There are some legitimate chuckles. When Ed tries to imitate cries from a John Wayne movie Clay says very sincerely, “That’s a good yahoo, son.” Phil introduces himself by saying “I committed adultery.” There’s plenty of cornier stuff, like Mitch not understanding that his portable coffee grinder caused a stampede. And there’s mild homophobia when Mitch makes some joke about “sashaying” to avoid the draft. Another dated joke involves how confusing it was to make a VCR successfully record one channel while you were watching another channel, which I had no choice but to nod my head to.

When they first meet Ben and Steve, who are Black, Steve takes a comment as being racial, and his dad scolds him for it. Not only does this never come up again, but the two of them get sidelined when they volunteer for the task of bringing injured Cookie to safety, i.e. leaving the movie until the end. I’m not sure why they brought up racial tension if they weren’t going to do anything with it.

At the end they deliver the herd, and find out they’re going to be sold as meat, and are sad. Mitch says, “Those cows trusted us!” Again, though, this is played for genuine emotion and not a cheap laugh, which I can respect.

CITY SLICKERS was well reviewed, and became a massive hit (#5 at the box office for all of ’91). It’s not really my type of movie, but it’s appealing enough and well made, even shot by Dean Semler (ROAD WARRIOR, RAZORBACK, DANCES WITH WOLVES), so the western vistas look really good, and the score by Marc Shaiman (MISERY) is very MAGNIFICENT SEVEN-ish. The character of Curly is lovable in sort of a Mr. Miyagi type of way, and just like Pat Morita in that role, Palance received an Oscar nomination for best supporting actor. And he won! He famously did one-armed pushups on stage while accepting, to show how manly he still was in his advanced age.

Palance almost couldn’t do the role because of scheduling issues, so they went to Charles Bronson, who didn’t like that the character died. But imagine a world where Charles Bronson got an Oscar for CITY SLICKERS and was the star of THE LEGEND OF CURLY’S GOLD. Could’ve happened.

Material:
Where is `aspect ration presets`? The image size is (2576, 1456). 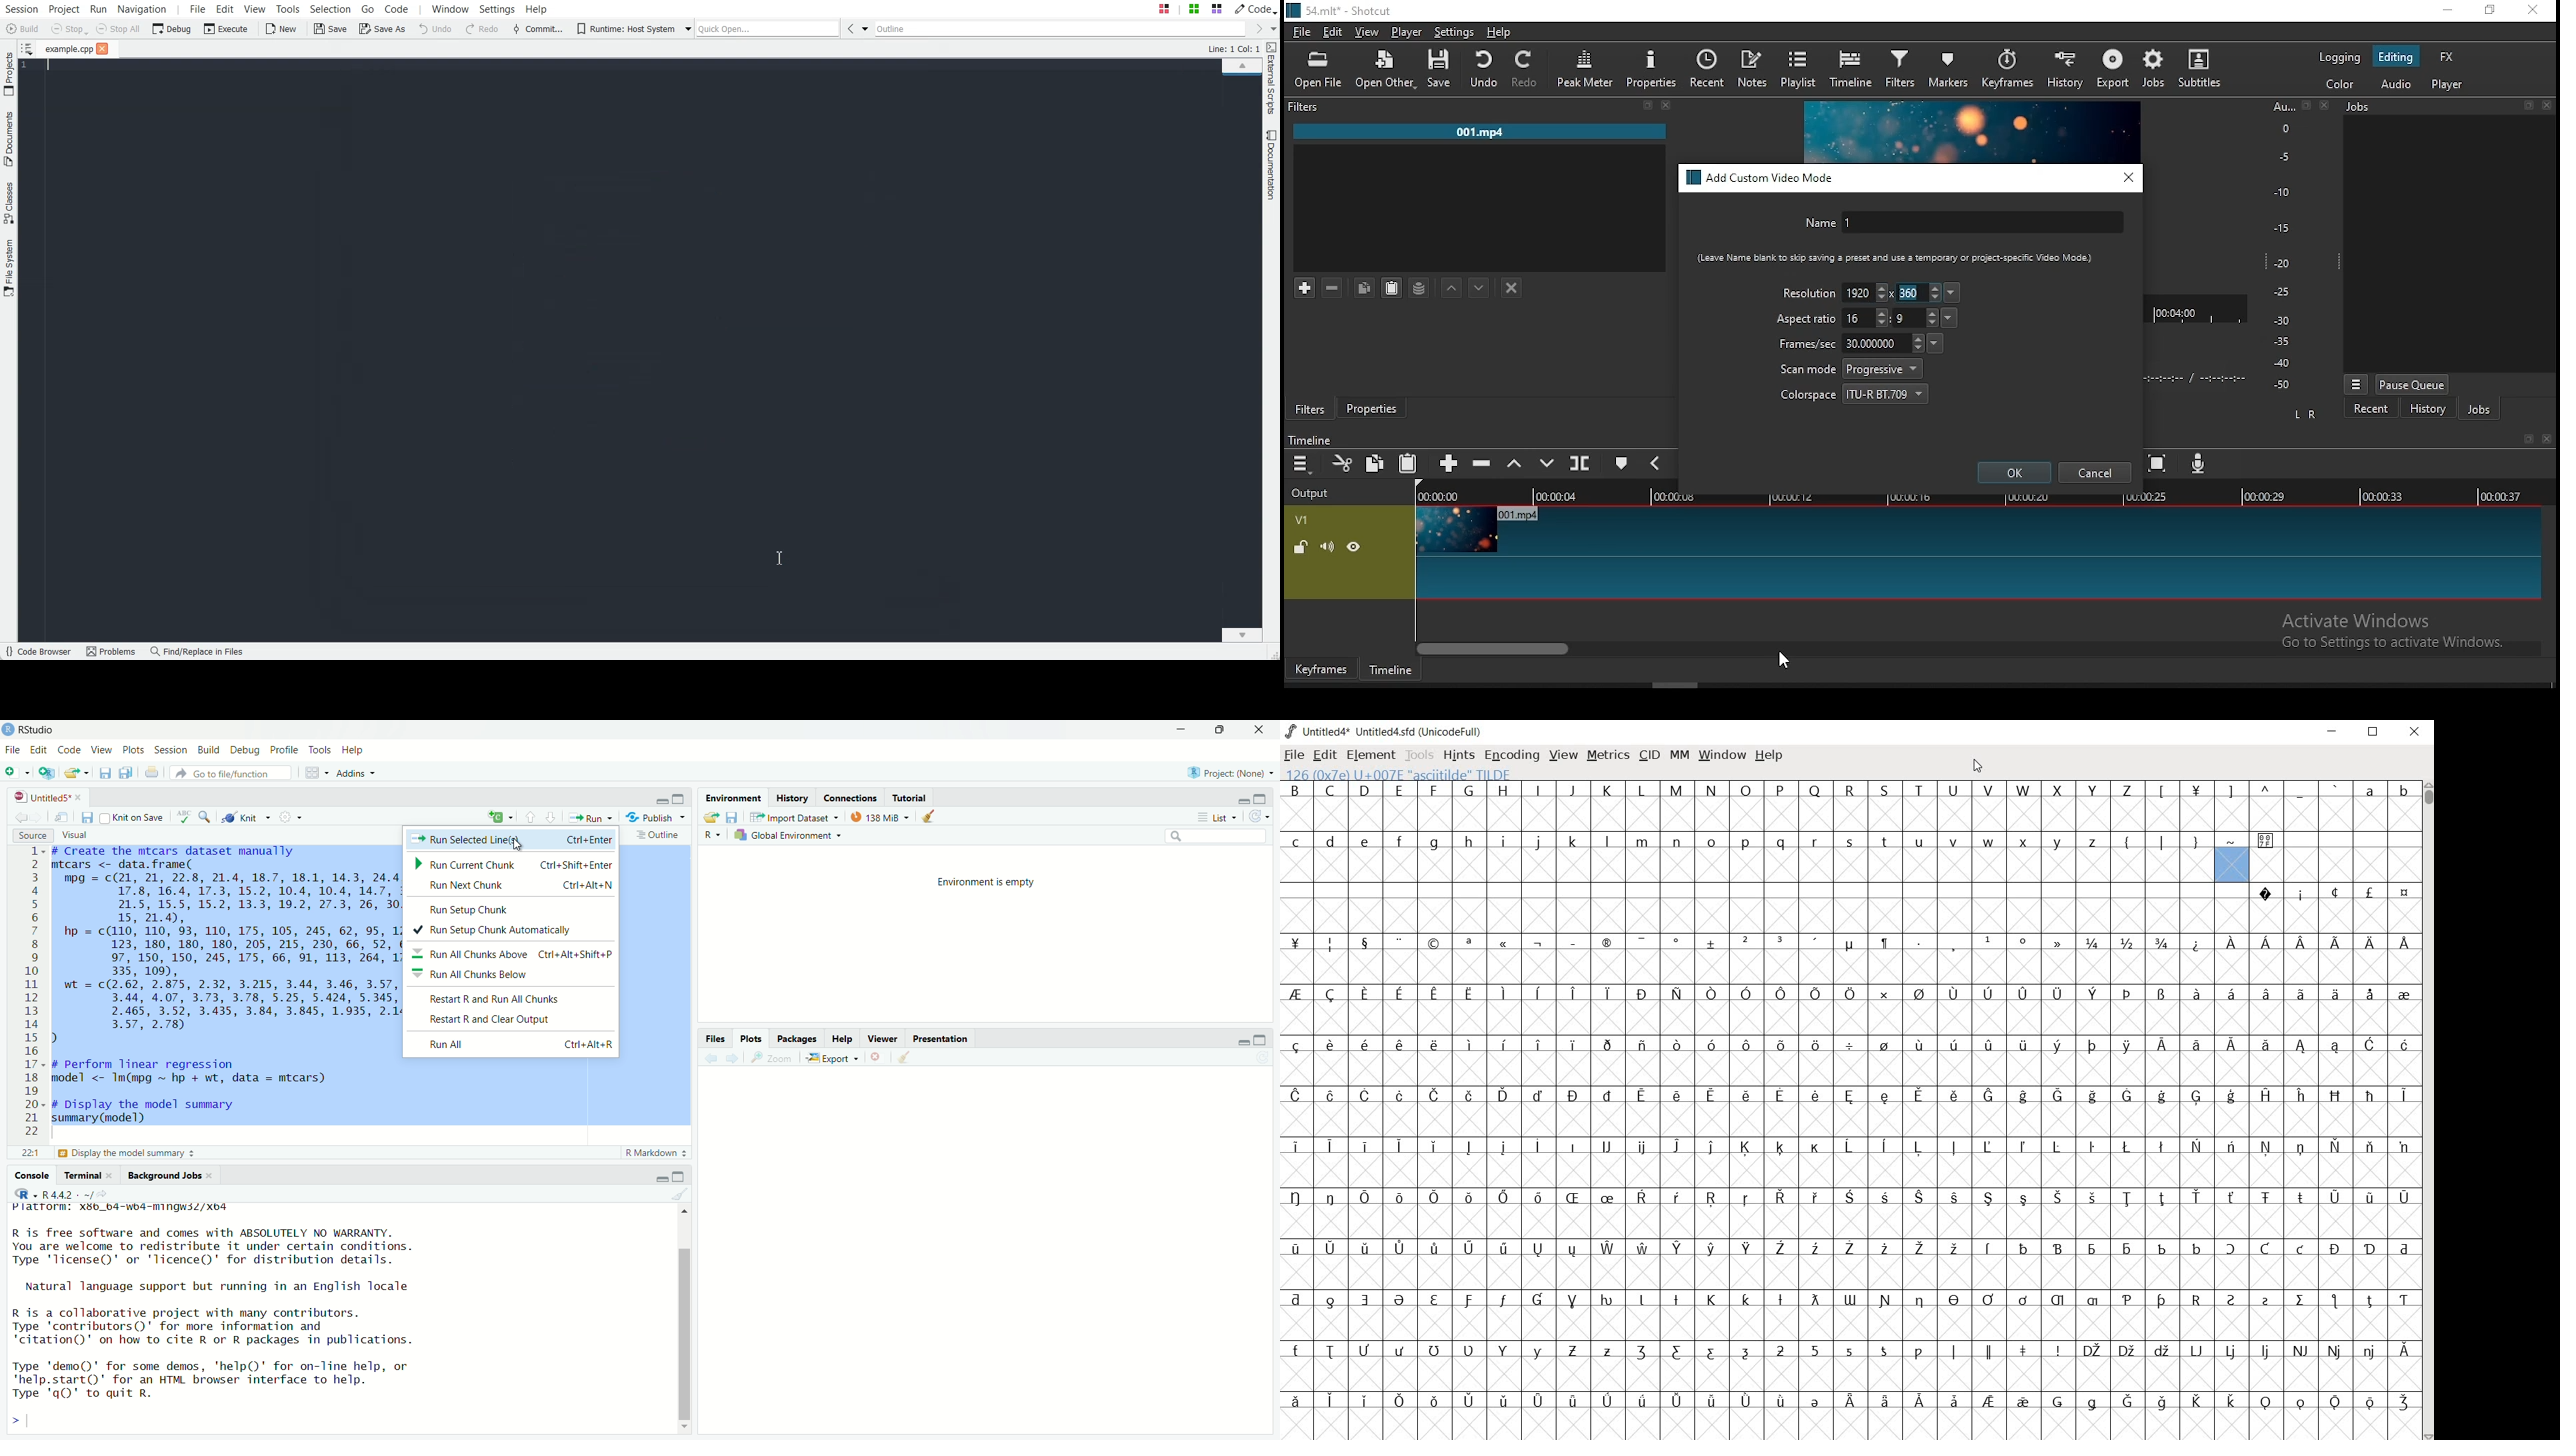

Required work:
[A] According to the City Slickers review, what did Palance do on stage while accepting his Oscar?
[B] Pick up the City Slickers review after its final sentence and carry it forward.

Answers given:
[A] He did one-armed pushups.

[B]
As you know, the 1994 sequel brings back Palance to play the twin brother of Curly, an homage to A BETTER TOMORROW 2. Unfortunately it’s not a role reversal thing where he’s a cowboy who comes into town to visit Mitch and friends and it’s kind of a DEATH WISH version of New York City so they get killed and he has to figure out on his own how to catch a subway back to his hotel. Wouldn’t have worked if it was Bronson but since it was Palance that’s obviously what they should’ve done and it’s shameful that they made some bullshit about hidden treasure instead. Cowards.

Stern was also a late addition, replacing Rick Moranis. So go back in time, step on a few butterflies, we could maybe have a Charles Bronson/Rick Moranis team up. If the Timecops don’t stop us.

The script is by the team of Lowell Ganz & Babaloo Mandel, prolific ‘70s sitcom writers (The Odd Couple, Happy Days, Laverne & Shirley) who had already written NIGHT SHIFT, SPLASH, SPIES LIKE US, GUNG HO, THE MONEY PIT, VIBES and PARENTHOOD. They’ve worked with Ron Howard and Billy Crystal multiple times, so they’re legends of this type of not-bad normal people entertainment.

But it’s only the second movie for director Ron Underwood, his first of course being TREMORS. He did not return for the CITY SLICKERS sequel, instead following with the less successful HEART AND SOULS, SPEECHLESS, MIGHTY JOE YOUNG and then the notorious flop THE ADVENTURES OF PLUTO NASH. It goes without saying that he’s now a prolific TV director.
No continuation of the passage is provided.